┌─ Data records
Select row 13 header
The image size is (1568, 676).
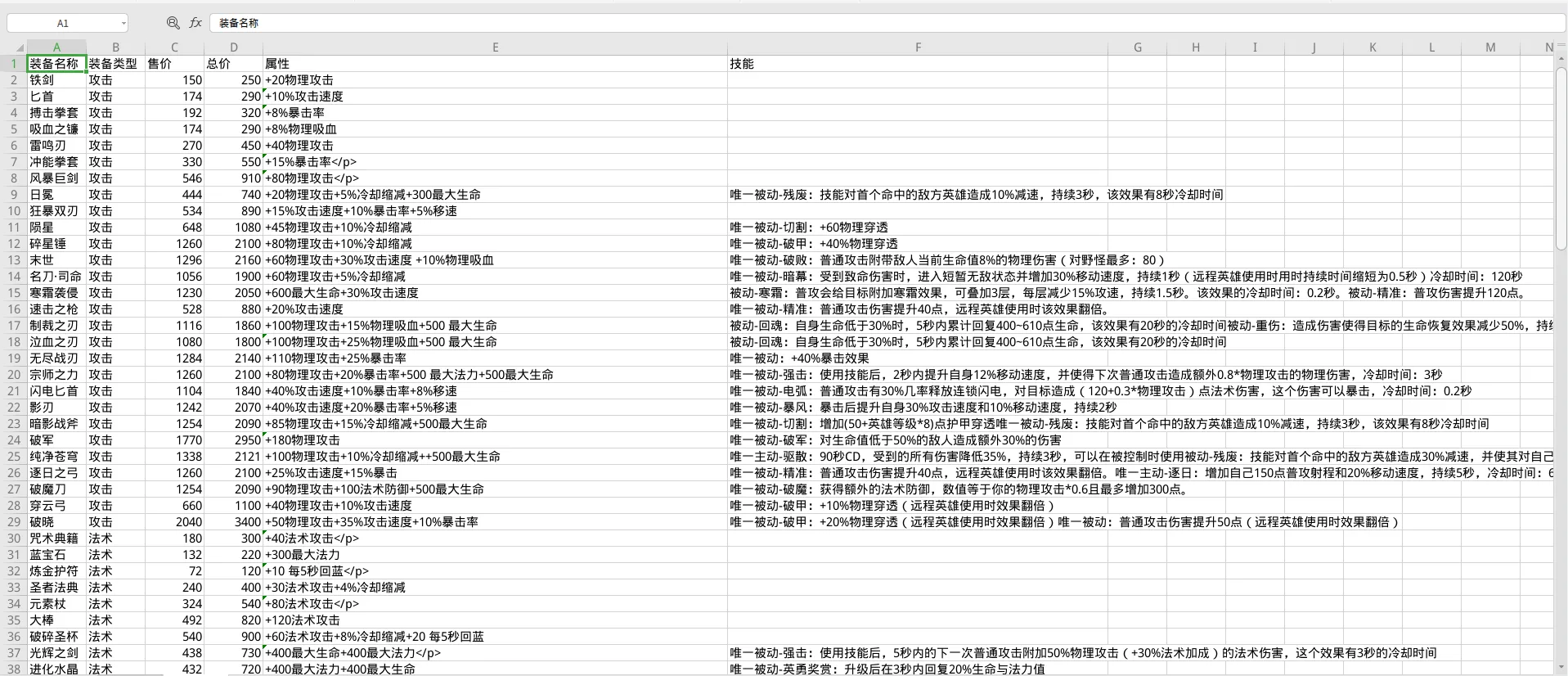pos(14,260)
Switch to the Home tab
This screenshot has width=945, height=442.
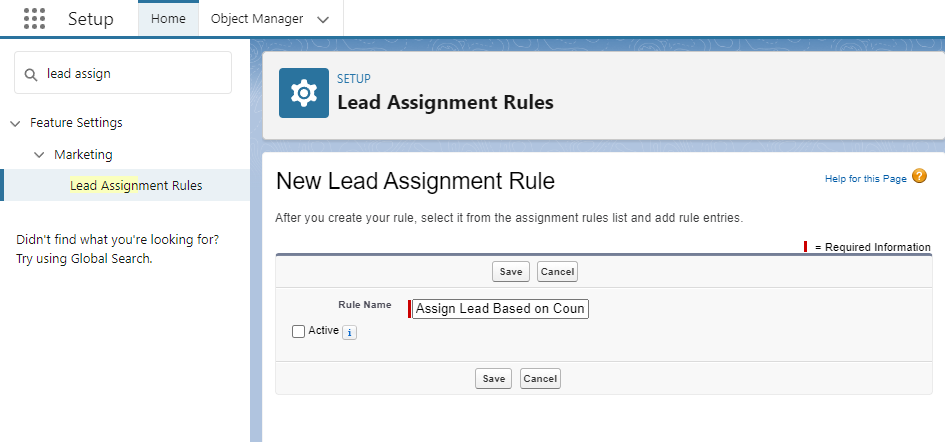[x=168, y=19]
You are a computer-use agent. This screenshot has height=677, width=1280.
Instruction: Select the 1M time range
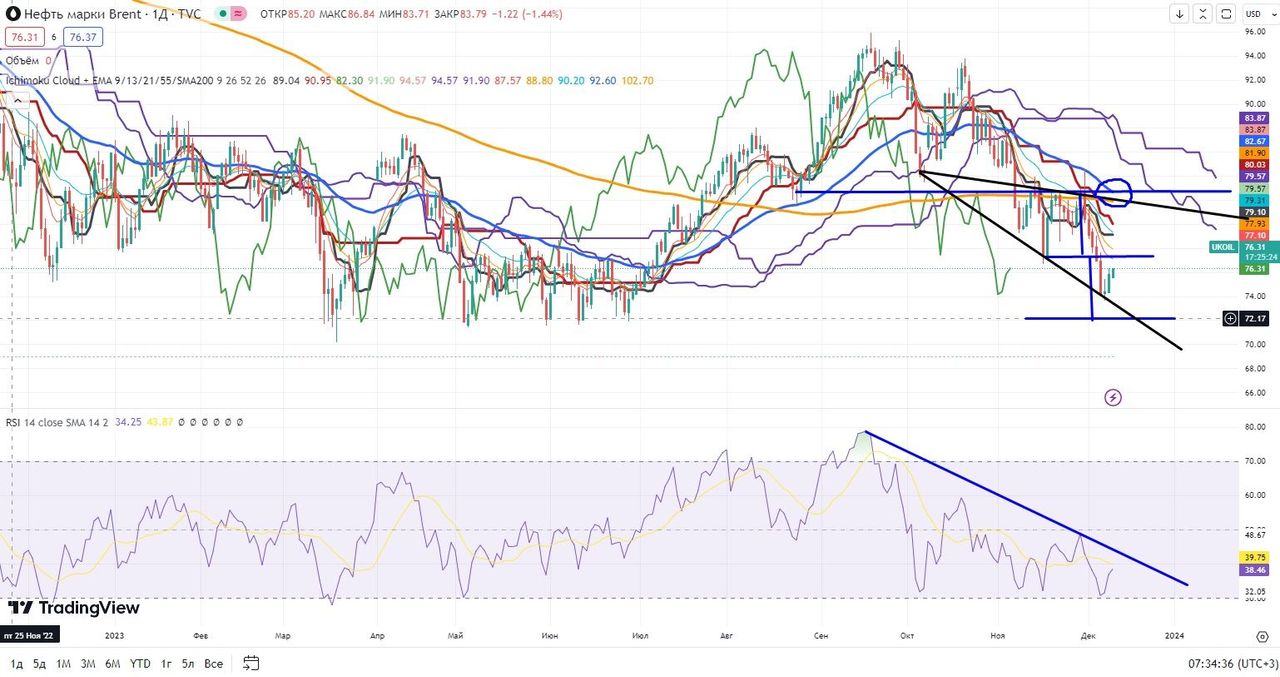coord(63,663)
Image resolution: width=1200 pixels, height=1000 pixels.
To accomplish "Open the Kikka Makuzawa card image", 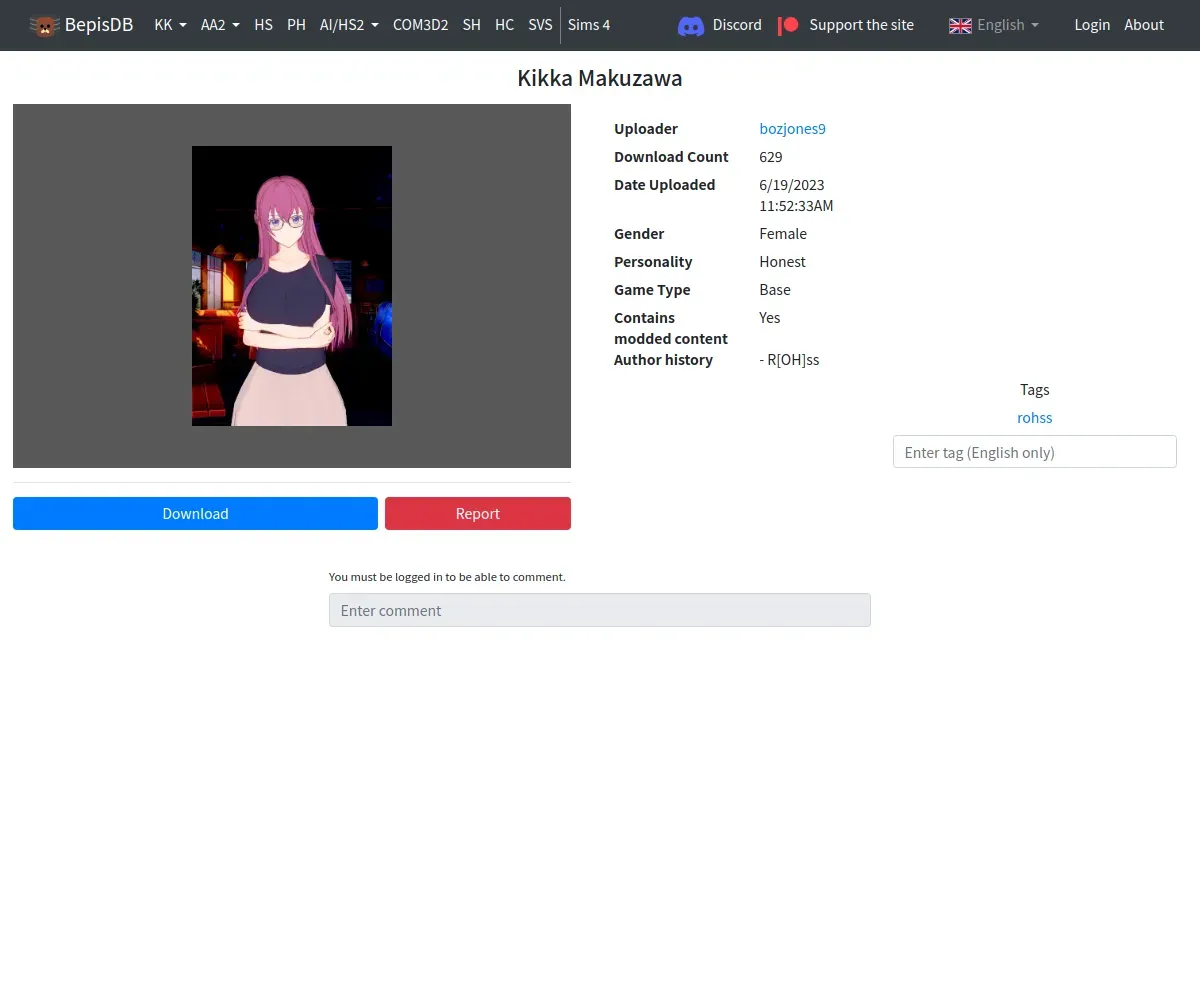I will [292, 286].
└─
» Prompt: Only an exact copy of the lines from the top of the entries through the line with "Image resolution: width=1200", both included, should be given, with all pictures omitted.

» Response:
Select row 13 header
The image size is (1568, 676).
pos(14,260)
Switch to the Home tab
This screenshot has width=945, height=442.
[x=168, y=19]
You are a computer-use agent. This screenshot has height=677, width=1280.
Instruction: Select the 1M time range
coord(63,663)
Image resolution: width=1200 pixels, height=1000 pixels.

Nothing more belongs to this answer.